Tracking down random jam

Took me months to track down an irritating hang. The exact same kernel would work perfectly, then not. On certain hardware/VM's it would never fail, on others it would never work, and on some it would be "in between", sort of like a certain children's story (Goldilocks and the Three Bears).

If you want to avoid "TL;DR", put this bit of assembler in locore.s before swtch() relies on interrupts to wake up the next process:


    cli  /* begin reset 8259's */
    movb $0x11, %al
    outb %al, $0x20
    movb $0x20, %al
    outb %al, $0x21
    movb $0x04, %al
    outb %al, $0x21
    movb $0x01, %al
    outb %al, $0x21
    movb $0xff, %al
    outb %al, $0x21
    movb $0x02, %al
    outb %al, $0x20

    movb $0x11, %al
    outb %al, $0xa0
    movb $0x28, %al
    outb %al, $0xa1
    movb $0x02, %al
    outb %al, $0xa1
    movb $0x01, %al
    outb %al, $0xa1
    movb $0xff, %al
    outb %al, $0xa1
    movb $0x02, %al
    outb %al, $0xa0

    call _wdredo
    sti

The quick answer was that the 8259 PIC's (X86 original interrupt control unit) state was getting trashed. So by finding this out and forcing reinitilization (plus forcing a "redo" of a potentially "lost" disk interrupt), the random hangs didn't happen. (Left out for brevity are the necessary 'write posts' and 'read delays' for marginal chipsets that required bus setup and hold "recovery" time to properly function).

The longer answer is the more interesting part - how do you track down such, where do you look, what are you up against, and how to get to the bottom of why this happens, so that this is correctly mitigated.

The 8259 is a cranky design - hidden registers you can't read only write, certain operations only in a specific order, many implementations with different flaws. With the earliest version of 386bsd, the only "recipe" that was stable was one that DOS (and later Windows) used, and often was suboptimal. Which didn't matter because early PC's functioned erratically due to cost evasion - "busy waiting" and no DMA common.

Didn't have hypervisors and X86 VM's then, or the memory to allow them (2MB 16Mhz ISA motherboard). But now that I do, checking the 8259's internal state showed it was set improperly when jammed, otherwise fine. So blindly resetting it when needed like above made it work.

Modifying the VM's code itself let me find where the program counter was when the change occurred. It was on recovery from stray interrupts, another misfeature of the 8259. If an interrupt is signalled but appears to be withdrawn (not there) when handled, it's considered a stray interrupt, which can happen before or after or not with a true handled interrupt (had they afforded a tiny stack in the 8259 to record state, but this was back when every single gate was minimized so as to increase the number of dice per wafer).

This explains why it was inconsistent in presentation - the hang/no hang was idiosyncratic, depending on timing.

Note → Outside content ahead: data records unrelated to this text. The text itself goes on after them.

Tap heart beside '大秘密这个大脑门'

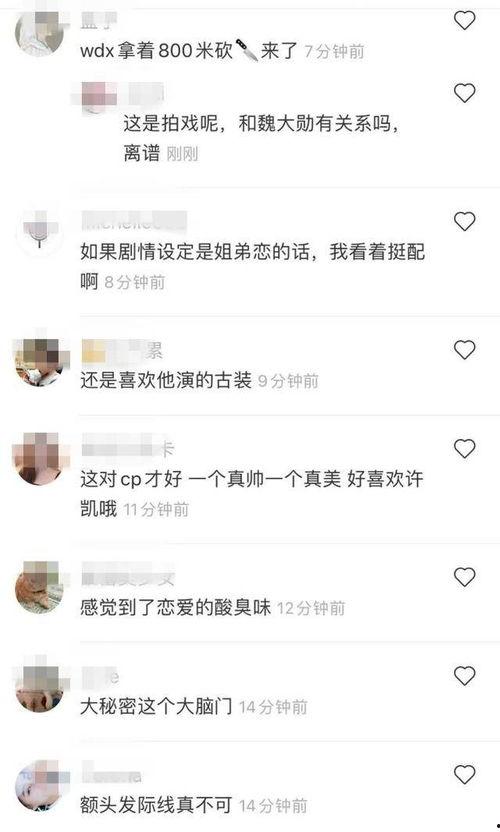click(x=464, y=675)
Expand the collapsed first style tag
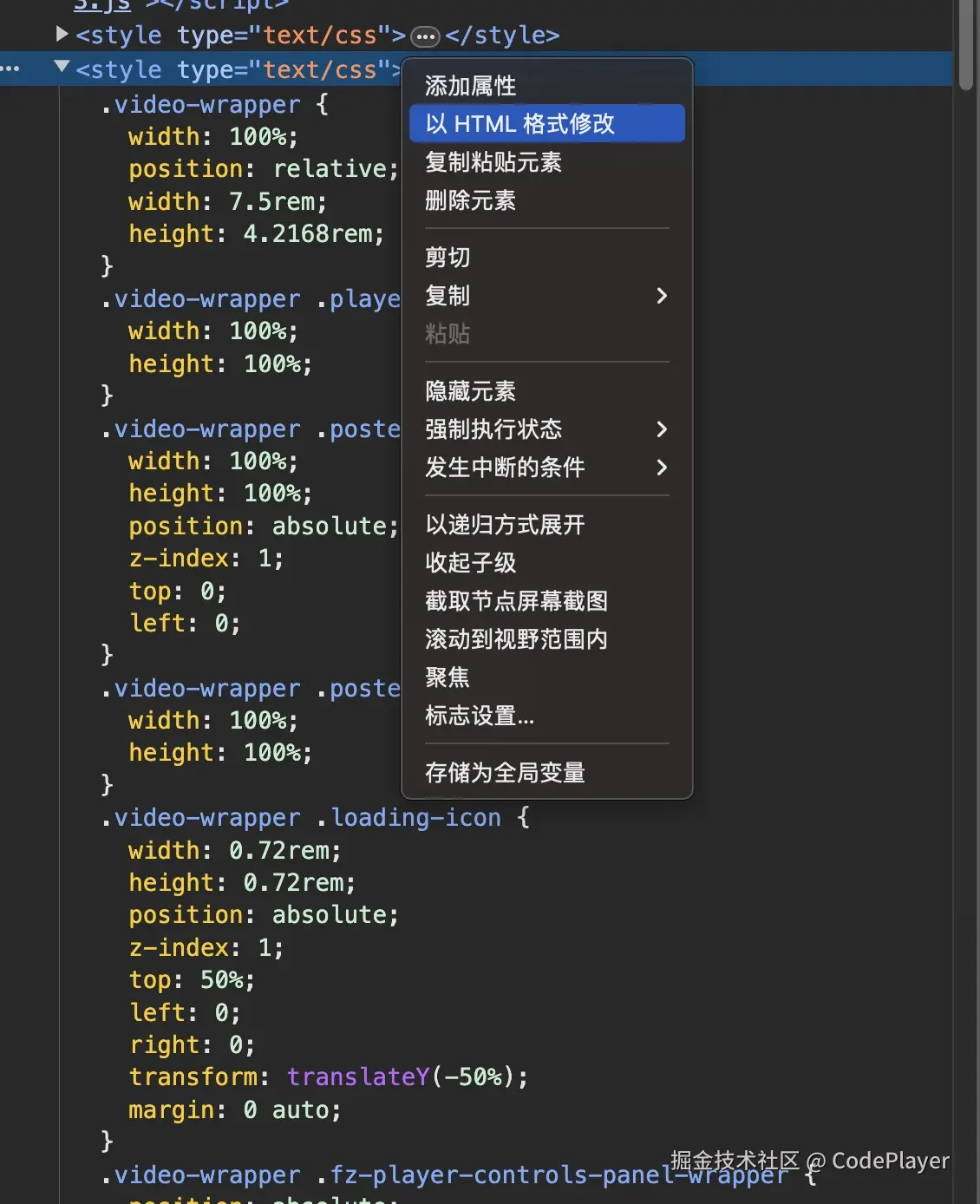 coord(62,35)
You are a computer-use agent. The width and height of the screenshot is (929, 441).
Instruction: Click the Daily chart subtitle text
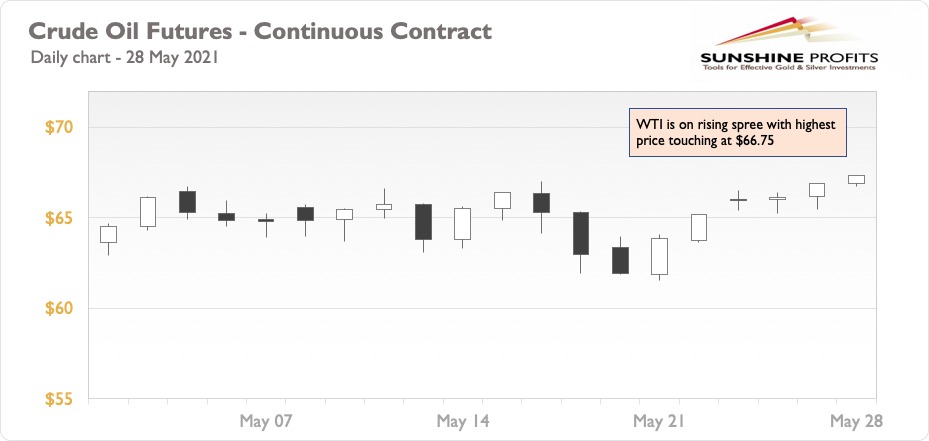tap(124, 58)
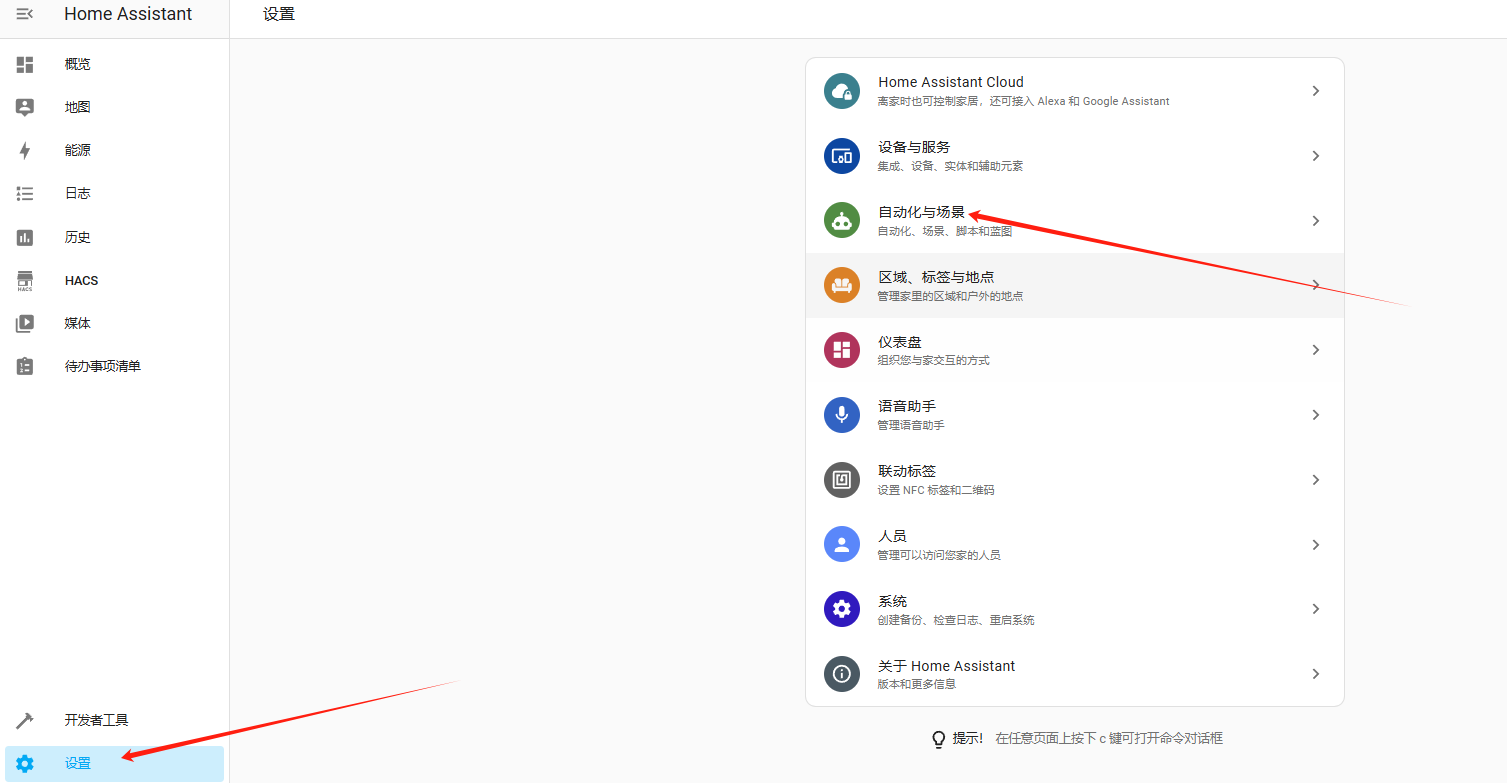Click the orange sofa 区域、标签与地点 icon
Image resolution: width=1507 pixels, height=783 pixels.
(841, 285)
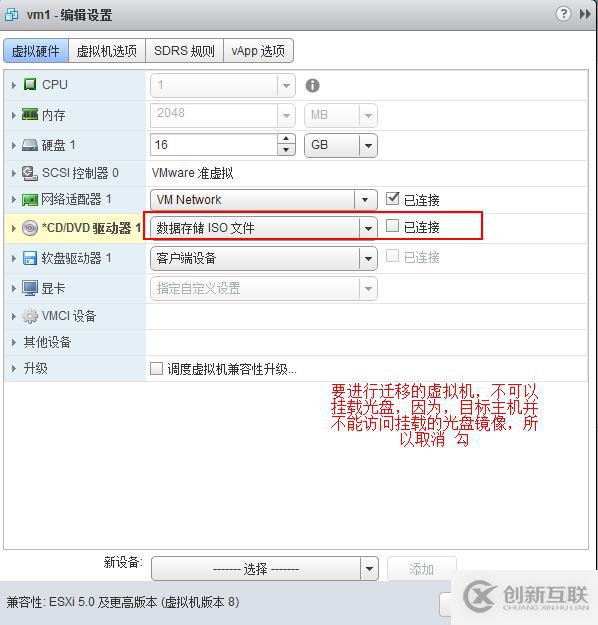Image resolution: width=598 pixels, height=625 pixels.
Task: Click the hard disk size input field
Action: click(x=214, y=145)
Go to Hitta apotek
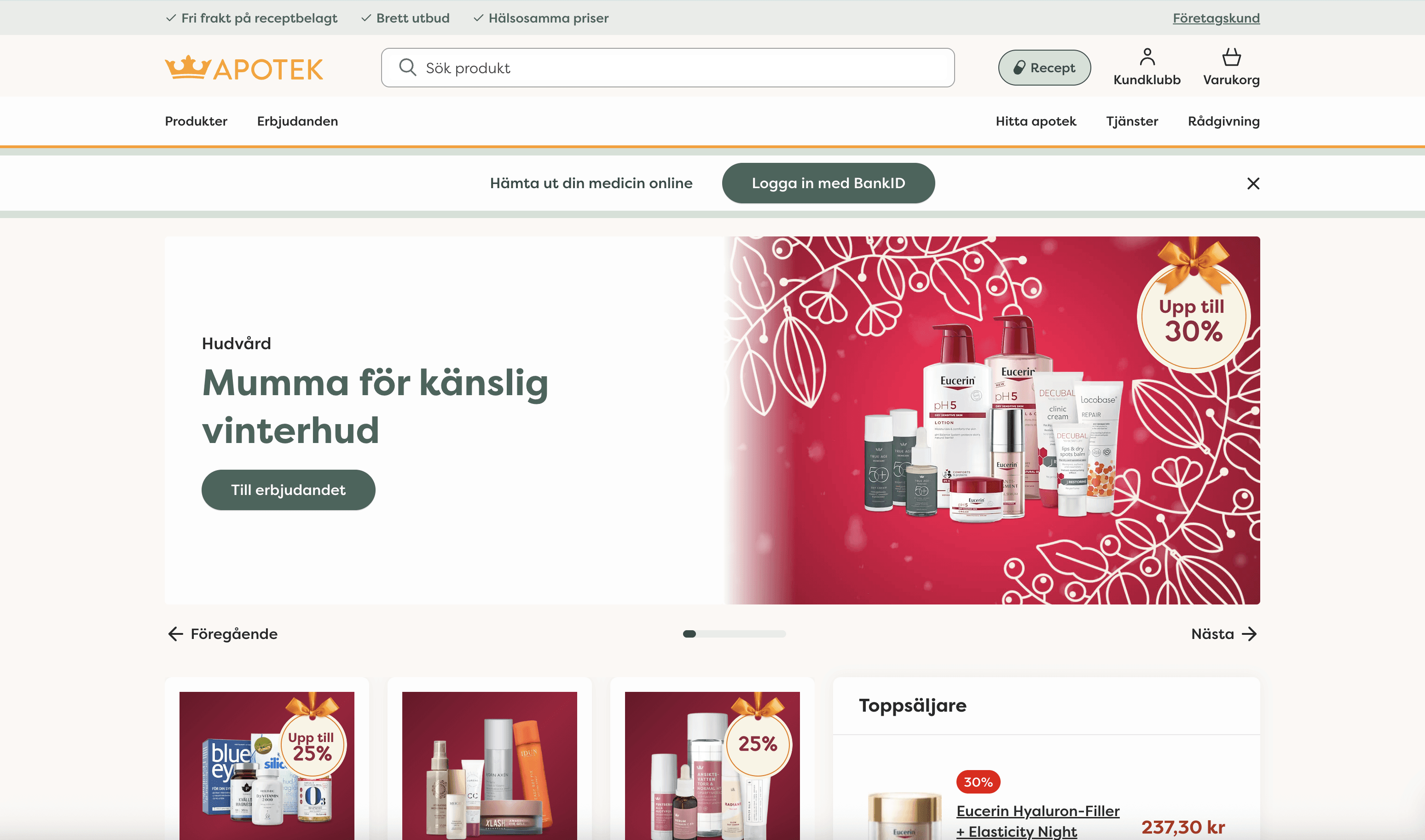This screenshot has width=1425, height=840. point(1036,121)
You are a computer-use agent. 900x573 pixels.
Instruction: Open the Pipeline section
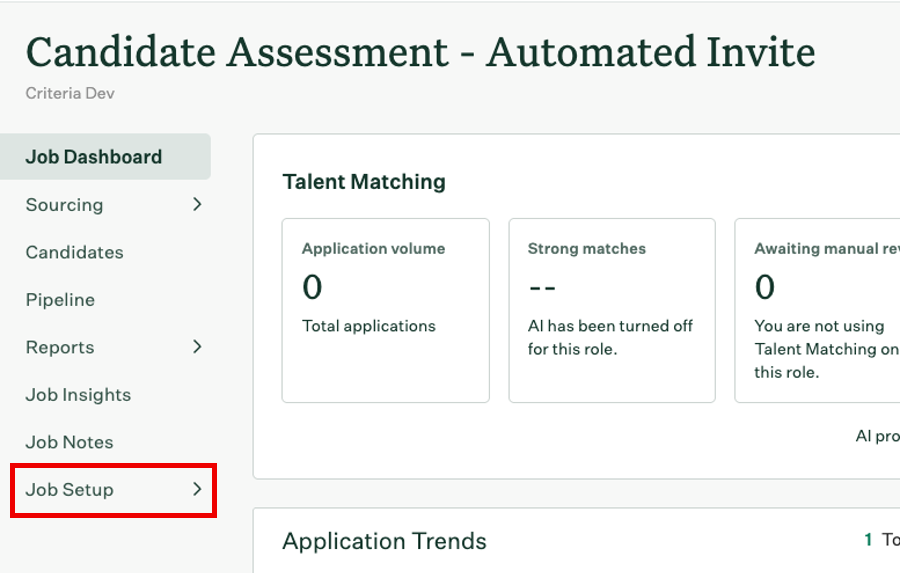coord(60,300)
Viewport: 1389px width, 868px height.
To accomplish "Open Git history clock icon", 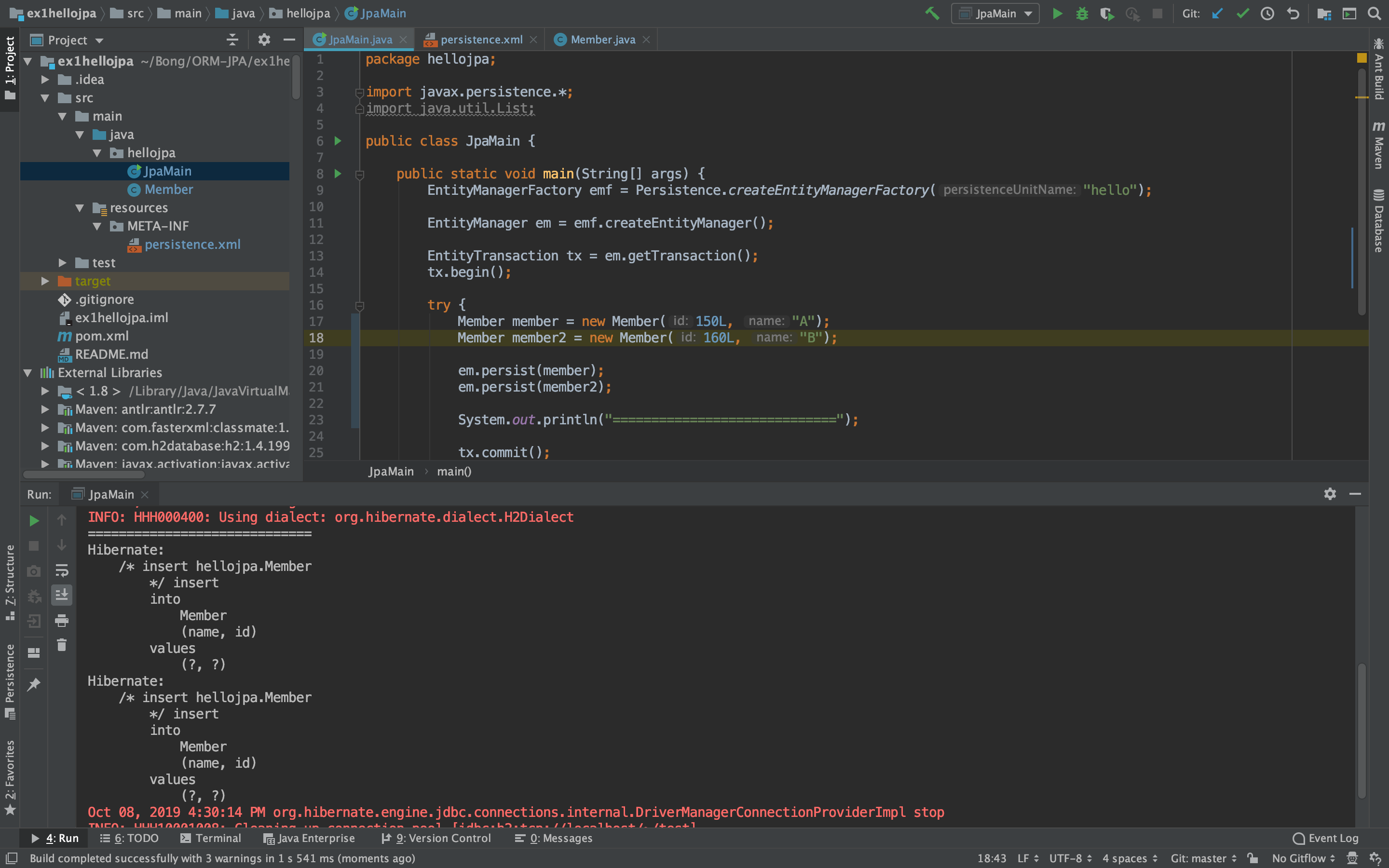I will [x=1267, y=13].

With the VM emulator, switching between cpu types would allow it to work, then not, because the effective "sampling" would be different, just like with different hardware chipsets/speed/delays.

How far down the "rathole" do you go with a open source system to support architecture flaws? Clearly enough to allow it to be useful, but at some point it obfuscates both clarity of the code as well as performance. Current Spectre/Meltdown/other bugs tickle this for modern systems to a much greater degree, as they reach into and distort things that are otherwise clear, and will have to be tediously phased out in time.

So why did this take months? Because it wasn't clear what the problem was at first. One casts about with many theories before becoming desperate enough to go "low level" for hours in debugging to capture the above mentioned event's "cold case".

With the corrected code in place, the above patch removed, things work as they should. Now one goes through all the collateral code/notes and sees how all handing of interrupts is being done, to spot other surprises.